In the puzzle department, Little Girl in Monsterland is trying to solve a problem that people have been thinking about for a long time: how to test player comprehension. Sure, the player used object A on object B… but did they anticipate what that combination would do? The way that Mike Stallone attempts to solve this is by explicitly asking the player for a rationale. If you try to use the paint on the statue, the game asks you to choose what you then expect to happen from a small list of options – and Olivia will only proceed with the action if you make the right choice. This is a nice idea. When it worked well, it was pretty satisfying; and it certainly discourages trying to brute force your way through the world.
That said, it didn’t always work well for me. [Just to be entirely clear, major puzzle spoiler will follow.] For instance, at one point you have to find a necklace in high grass. So I decided to use Camilla’s horse to eat the grass so I could more easily find the necklace. You choose to use the horse; then you state that you want to use it to cut the grass; and then you have to state “what will happen next”… but finding the necklace wasn’t there! This totally stumped me, and only use of the hints made it clear to me that I should have chosen the “someone will eat something” option. But that doesn’t happen next (it just is the cutting), and it wasn’t the reason for taking the horse to the grass.

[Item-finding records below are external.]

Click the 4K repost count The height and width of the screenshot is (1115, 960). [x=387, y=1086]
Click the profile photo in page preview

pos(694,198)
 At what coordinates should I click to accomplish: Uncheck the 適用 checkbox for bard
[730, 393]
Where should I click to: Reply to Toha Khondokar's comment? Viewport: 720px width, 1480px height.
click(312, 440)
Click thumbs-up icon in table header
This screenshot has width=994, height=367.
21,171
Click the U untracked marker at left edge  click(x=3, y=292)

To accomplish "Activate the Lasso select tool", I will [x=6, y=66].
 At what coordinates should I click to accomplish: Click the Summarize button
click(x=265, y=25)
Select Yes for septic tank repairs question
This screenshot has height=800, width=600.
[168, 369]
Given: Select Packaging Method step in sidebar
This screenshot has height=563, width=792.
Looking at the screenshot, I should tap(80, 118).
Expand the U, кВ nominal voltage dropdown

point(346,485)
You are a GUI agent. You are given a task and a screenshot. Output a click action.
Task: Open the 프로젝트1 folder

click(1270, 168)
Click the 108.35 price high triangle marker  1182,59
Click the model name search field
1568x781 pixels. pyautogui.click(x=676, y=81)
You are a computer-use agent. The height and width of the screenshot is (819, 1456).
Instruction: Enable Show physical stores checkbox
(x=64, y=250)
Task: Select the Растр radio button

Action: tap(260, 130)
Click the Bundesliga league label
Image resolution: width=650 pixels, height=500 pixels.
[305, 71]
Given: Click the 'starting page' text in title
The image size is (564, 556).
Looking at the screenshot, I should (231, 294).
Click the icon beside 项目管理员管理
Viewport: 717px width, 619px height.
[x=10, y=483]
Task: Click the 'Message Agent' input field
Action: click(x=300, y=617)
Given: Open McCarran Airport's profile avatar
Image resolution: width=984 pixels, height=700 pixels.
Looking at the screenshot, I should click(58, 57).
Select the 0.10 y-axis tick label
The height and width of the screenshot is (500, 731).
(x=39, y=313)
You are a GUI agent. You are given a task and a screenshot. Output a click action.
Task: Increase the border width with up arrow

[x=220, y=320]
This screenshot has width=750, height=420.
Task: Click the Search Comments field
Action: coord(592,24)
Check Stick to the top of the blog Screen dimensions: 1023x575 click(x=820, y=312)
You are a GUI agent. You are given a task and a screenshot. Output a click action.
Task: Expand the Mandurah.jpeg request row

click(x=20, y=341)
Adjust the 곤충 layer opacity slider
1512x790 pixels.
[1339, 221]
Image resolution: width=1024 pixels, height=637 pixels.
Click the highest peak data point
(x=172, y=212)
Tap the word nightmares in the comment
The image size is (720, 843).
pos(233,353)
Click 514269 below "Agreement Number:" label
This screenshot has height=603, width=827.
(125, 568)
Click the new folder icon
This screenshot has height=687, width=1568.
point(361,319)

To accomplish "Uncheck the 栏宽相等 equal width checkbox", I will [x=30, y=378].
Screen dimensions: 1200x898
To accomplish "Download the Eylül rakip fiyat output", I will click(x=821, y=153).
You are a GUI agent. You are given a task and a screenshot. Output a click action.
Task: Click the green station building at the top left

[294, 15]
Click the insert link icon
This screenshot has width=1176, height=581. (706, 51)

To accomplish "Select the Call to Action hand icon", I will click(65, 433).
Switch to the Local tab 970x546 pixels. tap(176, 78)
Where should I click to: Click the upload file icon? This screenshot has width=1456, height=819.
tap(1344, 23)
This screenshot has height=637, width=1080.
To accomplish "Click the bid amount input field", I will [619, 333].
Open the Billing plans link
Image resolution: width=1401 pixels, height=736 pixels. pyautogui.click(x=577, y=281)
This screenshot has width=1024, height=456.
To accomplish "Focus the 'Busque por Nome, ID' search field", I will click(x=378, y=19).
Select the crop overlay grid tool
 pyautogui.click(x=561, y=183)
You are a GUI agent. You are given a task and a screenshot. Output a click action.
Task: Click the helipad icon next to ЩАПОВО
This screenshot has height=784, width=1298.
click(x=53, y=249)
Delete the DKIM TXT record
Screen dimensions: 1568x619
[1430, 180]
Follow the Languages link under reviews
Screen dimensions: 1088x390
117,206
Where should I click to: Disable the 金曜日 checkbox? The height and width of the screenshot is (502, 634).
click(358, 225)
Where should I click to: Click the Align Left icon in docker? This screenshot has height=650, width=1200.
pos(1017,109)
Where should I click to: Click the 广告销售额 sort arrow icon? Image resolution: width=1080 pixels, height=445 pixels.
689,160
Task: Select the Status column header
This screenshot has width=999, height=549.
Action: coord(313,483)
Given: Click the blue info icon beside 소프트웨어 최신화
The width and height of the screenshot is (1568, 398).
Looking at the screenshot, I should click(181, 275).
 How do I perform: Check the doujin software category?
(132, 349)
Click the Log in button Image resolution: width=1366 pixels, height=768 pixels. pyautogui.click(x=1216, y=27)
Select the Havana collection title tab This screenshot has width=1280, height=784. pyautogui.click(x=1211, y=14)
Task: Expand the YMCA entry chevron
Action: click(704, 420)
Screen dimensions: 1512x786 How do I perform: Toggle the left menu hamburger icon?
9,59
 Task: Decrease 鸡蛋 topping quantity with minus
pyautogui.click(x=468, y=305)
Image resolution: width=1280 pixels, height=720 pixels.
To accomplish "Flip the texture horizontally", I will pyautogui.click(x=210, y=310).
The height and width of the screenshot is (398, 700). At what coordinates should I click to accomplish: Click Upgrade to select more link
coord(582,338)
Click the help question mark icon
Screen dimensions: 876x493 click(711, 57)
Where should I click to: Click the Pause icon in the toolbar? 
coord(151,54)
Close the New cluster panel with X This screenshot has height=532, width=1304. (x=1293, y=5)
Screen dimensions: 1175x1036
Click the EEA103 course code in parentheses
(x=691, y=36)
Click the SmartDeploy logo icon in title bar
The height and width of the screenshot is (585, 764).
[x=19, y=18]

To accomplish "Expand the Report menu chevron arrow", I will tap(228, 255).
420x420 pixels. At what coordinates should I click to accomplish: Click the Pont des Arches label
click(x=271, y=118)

Overall, I found the puzzles somewhat hit and miss. Some were quite logical and satisfying, such as finding the mermaid, entering the castle, and winning the horse race. Other seemed to be unsolvable without hints, such as the bizarre things you have to do in order to (unsuccessfully) cut the wood: somehow, a news item about a wooden house struck by lightning must give you the idea that you can cut wood by standing on top of it with a parasol. This is the kind of puzzle that makes no sense even when you have heard the solution. Another example: in order to get little girl’s tears, you must somehow come up with the idea that you will cry if you have a bellyache, and then seek out some nasty berries and eat them. I mean, I could hurt myself in a million ways in real life (and frankly there seem many more reliable ways of making myself cry then eating something bad); thinking of this specific course of action seems to be a study in reading the author’s mind.
And here it is unfortunate that the hint system is unhelpful to the point of being hostile and dismissive. First, it is slow, requiring you to open it up anew and wait a few seconds every time you want to show an additional hint. And then most of the hints aren’t really hints at all. Sometimes they’re even messages that say something along the lines of: “You don’t need a hint for this, you can just solve it.” For instance, when you try to find an out-of-circulation coin, the first four hints don’t tell you anything at all! (To be exact, the fourth hint is: “What place have you seen that could contain old coins?” If I knew that, I wouldn’t be asking for a hint, would I?) I found the combination of slow, dismissive hints that then reveal a totally obscure puzzle solution sometimes rather disheartening.
As it is, Little Girl in Monsterland is promising and I did enjoy checking it out; but I also found it somewhat frustrating. A more helpful hint system would go a long way in addressing this. And possibly also some code optimisation to speed up the interface? I at least experience notable lag after most button presses, and this really slowed down the play experience.